ダイエットの成果
エステに通って、ダイエットをして登場したー。新型デミオはそんな表現ができるほどスリムでおしゃれになった。モデルチェンジを重ねるたびにサイズが大きくなる車が多い中で、3代目のデミオは逆に小さくなった。車幅こそ2代目より15mm広い1695mmと5ナンバー枠いっぱいになったものの、全長は40mm短い3885mm、全高は55mmも低い1475mmである。
初代と2代目のデミオは実用性を重視していたので、室内が広い代わりに背が高く、決してスマートとは言えない外観をしていた。3代目は、低いフロントノーズから、リヤのハッチに向けて伸びていくくさび形のラインが印象的だ。
車体をスリムにしたのは、見栄えを良くするためだけでなく、軽量化も目的なのだという。素材の見直しやシートアレンジの簡素化などによる徹底したダイエットで、先代より100kgも軽くしたのである。
100kgと言えば、小柄な女性や子どものほぼ2人分。これだけ軽くなると、燃費も改善する。軽量化した新型デミオは、新しい1.3L(リットル)エンジンとCVT(自動無段変速機)の組み合わせで、ガソリン1リットル当たり23km(10・15モード)と、コンパクトカーでトップクラスの低燃費を実現した。
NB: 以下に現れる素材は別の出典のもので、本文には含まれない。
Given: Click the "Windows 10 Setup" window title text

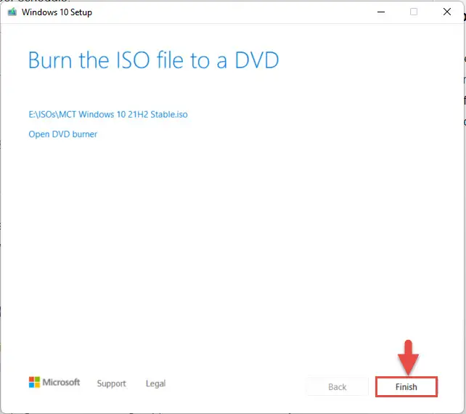Looking at the screenshot, I should pyautogui.click(x=57, y=12).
車重が1tを超えるかどうかで、自動車重量税も大きく変わってくる。100kgのダイエットを達成したデミオは、ほとんどのグレードで1tを切っており、重量税は年間6300円。これが、1tを超えたとたんに2倍の1万2600円に跳ね上がる。軽量化は、燃費と税金の両方で財布に優しいのである。
燃費に優れた新エンジン
今回のフルモデルチェンジで登場した1.3Lエンジンは、一般のエンジンよりも吸気バルブを閉じるタイミングを遅くした「ミラーサイクル」という機構を採用している。なぜ吸気バルブを閉じるタイミングが遅いと燃費が良くなるのかー。図解付きの説明書を何度も読み返したが、わたしの頭では理解できなかった。しかし、別に気にはしていない。「燃費のいいエンジンだ」ということだけ覚えておけばいいのだから。
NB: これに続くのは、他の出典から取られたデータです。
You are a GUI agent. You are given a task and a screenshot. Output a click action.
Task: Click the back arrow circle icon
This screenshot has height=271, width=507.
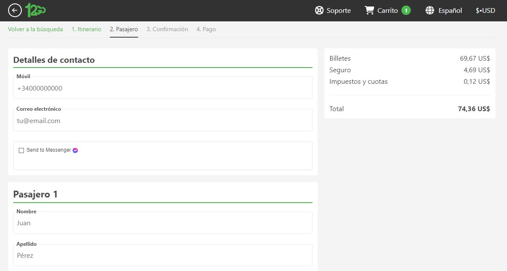click(15, 10)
燃費が良くなっても、エンジンそのものの性能が劣っていては元も子もない。ミラーサイクルエンジンは、デミオに載せられる通常の1.3Lエンジンに比べると、最高出力は1馬力、最大トルクで0.4kg落ちるが、実際に運転してもこの違いは分からないだろう。ちなみに、ミラーサイクルエンジンとCVTを組み合わせた車種は、ノーマルエンジンと4速ATを組み合わせた車種に比べて、1リットル当たりの燃費が2km優れている。
軽快な走り
試乗車は、新エンジンを搭載した1.3Lの13C-V。運転席に乗り込む。全高が55mm低くなったというが、身長174cmのリポーターでも、頭上の圧迫感はない。運転席の正面には、白い盤面の大きなスピードメーター。このグレードにはタコメーター(エンジン回転計)がないが、CVTがエンジン回転を最適に制御してくれるので、不便を感じることはなかった。
ミラーサイクルエンジンは、走り出しからまったく違和感はない。車体がコンパクトになったことも加わって、走りは軽快だ。特に街中での軽快感や扱いやすさは好印象である。一方で、スピードが出るバイパス道路では、しっかりした直進安定性があった。パワーステアリングも軽過ぎず、重過ぎず、扱いやすかった。
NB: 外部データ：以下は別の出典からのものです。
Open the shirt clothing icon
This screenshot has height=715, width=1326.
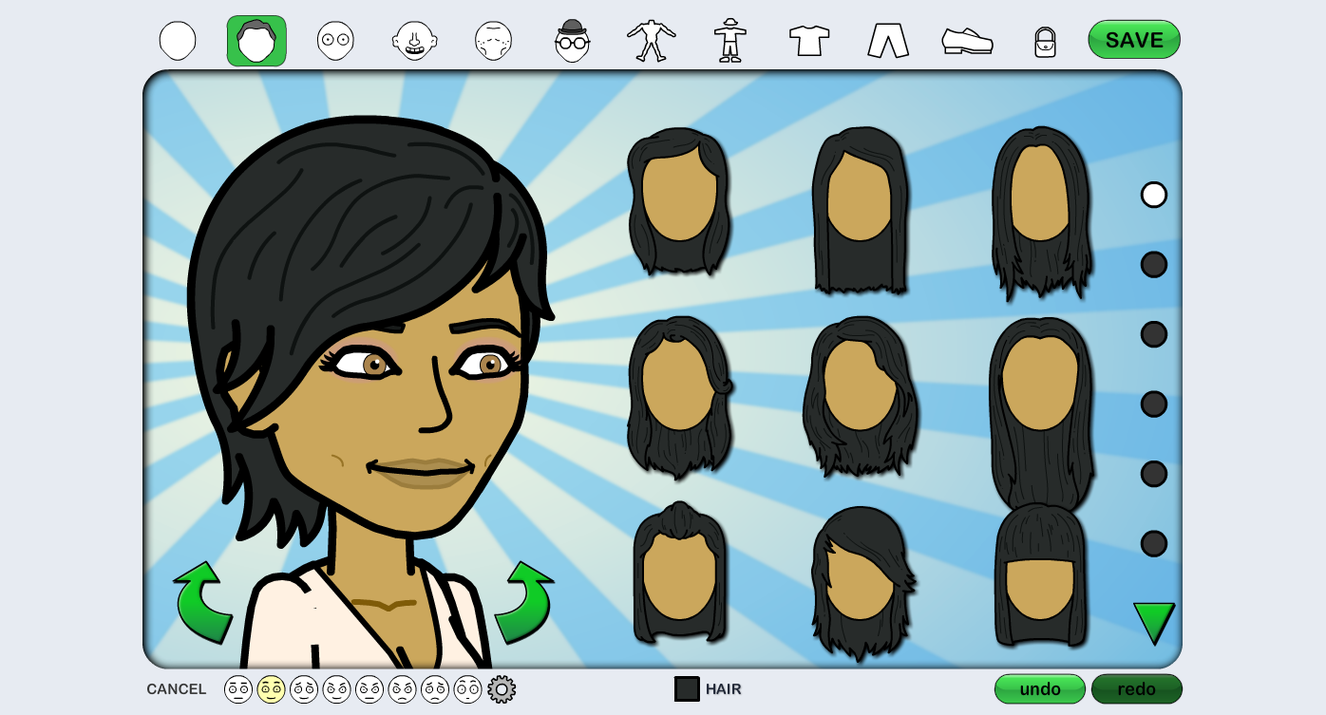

後部座席はやや狭い印象だが、ドアの窓枠が高い位置にあるので包まれたような安心感がある。試乗車のシートは座面と背もたれが白で、黒い内装とのコントラストがおしゃれだ。このシートは、液体が染み込みにくい表面処理がしてあるので、コーヒーをこぼしてしまったような時でもふき取りやすいという。
感心したのはトランクルームだ。深さがたっぷりあるので、コンパクトな車体にもかかわらず荷物がたくさん積める。リアゲートは電磁式オープナーの採用により、指で軽くボタンを押すだけで解錠できるので扱いやすい。
車室内の収納も豊富だ。アイデア賞ものは、グローブボックス前面のマガジンラック。A4サイズの雑誌や地図が入るので、ガイドブックを持ってドライブに出掛ける時などに便利だ。
リポータープロフィル
【長瀬稚春】 運転免許歴32年。これまで、12台の愛車を乗り継いできた。紀伊民報制作部長。